* [Task description] In the kernel patch excerpt, how many insertions and deletions does the diffstat report?

* [Text block]
Tested-by: K Prateek Nayak <kprateek.nayak@xxxxxxx>

I'll keep a lookout for future versions.

> ---
>
> Not sure what the XXX above place_entity() is for, maybe it can go away?
>
> Based on tip/sched/core.
>
> kernel/sched/fair.c | 14 ++------------
> 1 file changed, 2 insertions(+), 12 deletions(-)
>
> diff --git a/kernel/sched/fair.c b/kernel/sched/fair.c
> index 04fbcbda97d5f..db2ca9bf9cc49 100644
> --- a/kernel/sched/fair.c
> +++ b/kernel/sched/fair.c
> @@ -5047,15 +5047,6 @@ static inline bool cfs_bandwidth_used(void);
> static void
> enqueue_entity(struct cfs_rq *cfs_rq, struct sched_entity *se, int flags)

* [Data]
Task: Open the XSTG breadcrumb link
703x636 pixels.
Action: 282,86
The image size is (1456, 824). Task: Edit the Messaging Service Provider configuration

* [Written answer] 2 insertions and 12 deletions.